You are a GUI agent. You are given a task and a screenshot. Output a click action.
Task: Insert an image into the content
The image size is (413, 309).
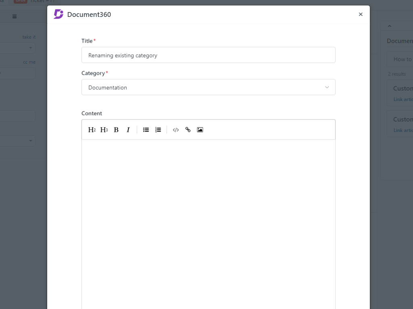pyautogui.click(x=200, y=130)
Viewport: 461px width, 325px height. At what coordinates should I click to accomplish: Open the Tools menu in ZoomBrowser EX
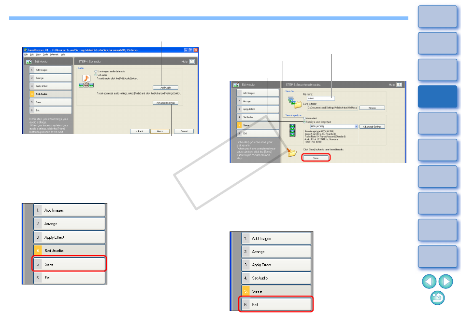(45, 54)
·····
» ASSIGNMENT
Once the line containing "Viewport: 461px width, 325px" is found, copy it and each line after it through the end of the entries above exactly; nothing else, and no pictures.

» ANSWER BOX
Viewport: 461px width, 325px height. At what coordinates should I click to accomplish: Open the Tools menu in ZoomBrowser EX
(45, 54)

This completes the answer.